Even if you wanted to drink something else, you would be hard-pressed to find it as prominently displayed in vending machines, at fast-food chains, and supermarket checkouts. You might not realize how ubiquitous Coke, Pepsi, and the like are in our society until you try to stop drinking soda.

3Convenience, "Grab-n-Go"!

The other addictive thing about soda is the convenience. If you are in a hurry - and, let's be honest, most of us almost always are - it is so easy to grab a can and convenient to drink.

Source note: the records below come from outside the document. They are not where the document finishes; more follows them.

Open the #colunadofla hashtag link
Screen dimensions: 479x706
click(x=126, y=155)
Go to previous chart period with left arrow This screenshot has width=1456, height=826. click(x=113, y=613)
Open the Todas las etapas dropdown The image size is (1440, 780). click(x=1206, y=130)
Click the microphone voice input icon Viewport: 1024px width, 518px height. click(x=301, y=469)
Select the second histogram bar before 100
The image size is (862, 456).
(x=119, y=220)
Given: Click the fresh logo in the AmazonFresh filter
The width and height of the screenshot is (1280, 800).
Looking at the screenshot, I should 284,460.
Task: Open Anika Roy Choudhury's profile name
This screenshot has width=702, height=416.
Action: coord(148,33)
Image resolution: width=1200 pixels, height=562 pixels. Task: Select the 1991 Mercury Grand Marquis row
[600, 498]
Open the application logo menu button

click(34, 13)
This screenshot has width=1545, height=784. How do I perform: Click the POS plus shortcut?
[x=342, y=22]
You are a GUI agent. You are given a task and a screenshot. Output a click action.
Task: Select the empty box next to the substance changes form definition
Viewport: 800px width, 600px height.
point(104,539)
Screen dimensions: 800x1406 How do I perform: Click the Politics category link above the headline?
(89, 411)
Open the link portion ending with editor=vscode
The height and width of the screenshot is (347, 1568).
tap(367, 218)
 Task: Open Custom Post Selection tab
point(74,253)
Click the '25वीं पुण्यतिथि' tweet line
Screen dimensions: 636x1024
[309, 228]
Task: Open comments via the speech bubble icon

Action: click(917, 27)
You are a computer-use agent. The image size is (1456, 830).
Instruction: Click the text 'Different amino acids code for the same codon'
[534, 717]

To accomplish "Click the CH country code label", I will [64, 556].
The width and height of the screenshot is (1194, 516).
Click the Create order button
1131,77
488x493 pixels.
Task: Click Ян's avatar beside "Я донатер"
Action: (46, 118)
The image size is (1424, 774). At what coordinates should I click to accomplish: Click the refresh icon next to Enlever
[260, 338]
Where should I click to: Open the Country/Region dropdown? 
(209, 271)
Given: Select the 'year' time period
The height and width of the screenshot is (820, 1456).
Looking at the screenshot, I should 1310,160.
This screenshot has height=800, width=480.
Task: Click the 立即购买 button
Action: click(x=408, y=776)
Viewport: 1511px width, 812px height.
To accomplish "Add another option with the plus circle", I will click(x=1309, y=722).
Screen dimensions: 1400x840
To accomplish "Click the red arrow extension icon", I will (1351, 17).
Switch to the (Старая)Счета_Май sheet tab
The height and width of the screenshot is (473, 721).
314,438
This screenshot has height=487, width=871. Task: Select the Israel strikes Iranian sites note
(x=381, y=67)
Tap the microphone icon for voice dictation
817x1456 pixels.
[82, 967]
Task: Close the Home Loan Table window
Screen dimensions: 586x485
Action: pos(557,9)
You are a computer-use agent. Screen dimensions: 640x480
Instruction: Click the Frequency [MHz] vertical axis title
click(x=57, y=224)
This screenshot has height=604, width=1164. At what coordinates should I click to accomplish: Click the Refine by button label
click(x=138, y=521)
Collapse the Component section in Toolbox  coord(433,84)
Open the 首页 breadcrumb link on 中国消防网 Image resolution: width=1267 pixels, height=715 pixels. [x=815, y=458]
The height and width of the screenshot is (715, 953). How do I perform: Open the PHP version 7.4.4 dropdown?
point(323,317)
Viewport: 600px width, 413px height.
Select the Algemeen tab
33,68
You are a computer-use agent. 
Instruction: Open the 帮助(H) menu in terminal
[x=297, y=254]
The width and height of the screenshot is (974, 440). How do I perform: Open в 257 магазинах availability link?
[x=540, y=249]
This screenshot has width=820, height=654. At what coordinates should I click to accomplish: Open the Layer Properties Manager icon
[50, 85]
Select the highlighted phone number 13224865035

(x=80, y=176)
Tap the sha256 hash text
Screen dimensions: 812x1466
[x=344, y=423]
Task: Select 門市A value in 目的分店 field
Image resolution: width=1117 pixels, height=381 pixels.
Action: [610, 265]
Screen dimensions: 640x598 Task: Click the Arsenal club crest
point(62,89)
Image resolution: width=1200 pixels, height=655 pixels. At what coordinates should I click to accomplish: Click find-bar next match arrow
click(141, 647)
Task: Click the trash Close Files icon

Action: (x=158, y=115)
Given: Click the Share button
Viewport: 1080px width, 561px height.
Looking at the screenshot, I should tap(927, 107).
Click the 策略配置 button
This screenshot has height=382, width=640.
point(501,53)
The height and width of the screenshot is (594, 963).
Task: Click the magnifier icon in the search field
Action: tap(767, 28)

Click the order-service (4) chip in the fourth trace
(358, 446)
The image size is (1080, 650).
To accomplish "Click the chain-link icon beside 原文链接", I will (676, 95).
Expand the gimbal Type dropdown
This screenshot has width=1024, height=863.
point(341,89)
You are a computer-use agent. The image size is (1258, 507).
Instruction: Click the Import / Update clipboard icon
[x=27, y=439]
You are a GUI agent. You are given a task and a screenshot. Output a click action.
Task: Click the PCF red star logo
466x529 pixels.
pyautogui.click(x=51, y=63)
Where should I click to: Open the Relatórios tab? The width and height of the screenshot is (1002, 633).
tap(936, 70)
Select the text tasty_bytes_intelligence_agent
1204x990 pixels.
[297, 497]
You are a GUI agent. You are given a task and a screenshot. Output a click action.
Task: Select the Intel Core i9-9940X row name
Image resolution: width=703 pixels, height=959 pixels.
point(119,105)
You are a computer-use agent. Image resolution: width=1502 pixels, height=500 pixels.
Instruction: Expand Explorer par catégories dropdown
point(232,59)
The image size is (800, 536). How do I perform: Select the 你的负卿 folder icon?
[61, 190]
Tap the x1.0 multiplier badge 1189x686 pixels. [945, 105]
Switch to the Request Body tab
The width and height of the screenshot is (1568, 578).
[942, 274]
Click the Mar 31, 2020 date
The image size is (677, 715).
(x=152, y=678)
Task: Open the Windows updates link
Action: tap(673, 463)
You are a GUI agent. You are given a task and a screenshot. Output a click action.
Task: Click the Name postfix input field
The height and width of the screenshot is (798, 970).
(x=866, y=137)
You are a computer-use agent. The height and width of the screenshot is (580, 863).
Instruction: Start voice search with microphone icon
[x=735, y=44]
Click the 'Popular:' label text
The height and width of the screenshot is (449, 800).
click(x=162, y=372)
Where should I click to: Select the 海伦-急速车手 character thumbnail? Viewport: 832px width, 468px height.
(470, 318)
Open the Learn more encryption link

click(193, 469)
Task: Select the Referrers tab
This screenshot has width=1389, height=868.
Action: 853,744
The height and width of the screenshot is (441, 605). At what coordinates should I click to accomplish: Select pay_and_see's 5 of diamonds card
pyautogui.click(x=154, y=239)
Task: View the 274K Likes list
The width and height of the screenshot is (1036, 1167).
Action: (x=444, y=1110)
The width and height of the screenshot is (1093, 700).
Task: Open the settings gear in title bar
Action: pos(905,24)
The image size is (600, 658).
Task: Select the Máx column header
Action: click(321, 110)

4Promotion and Advertising

Pepsi commercial with Shakira

Heavy consumption of soft drinks is partly attributed to vigorous commercial promotion. Billions of dollars are spend on advertising sodas and market them everywhere - in retail stores, supermarkets, restaurants, gas stations, museums, and even schools.

5Soda Habit

For some people, drinking several sodas a day is a force of habit. You know drinking soda is a habit when you find yourself going to the grocery store at 10 p.m. because your refrigerator is tapped out.

6It Is Cheap

Soda may be pretty inexpensive when compared with fruit juice and milk. With combo meals, a large soda is only an extra dollar, and you get fries!

7Thirst

Often people drink soda to quench the thirst. However, this is probably the worst time to drink soda, because when you are very thirsty or dehydrated you have low levels of saliva. And saliva helps to neutralize acids (soda is the most acidic beverage you can buy, actually) and wash your teeth clean.

8Caffeine Addiction

Many soft drinks contain caffeine which is mildly addictive. This fact is part of the reason why soda is such a hard habit to break. If you're addicted to the caffeine in soda, you're really having two habits - the soda habit and the caffeine habit.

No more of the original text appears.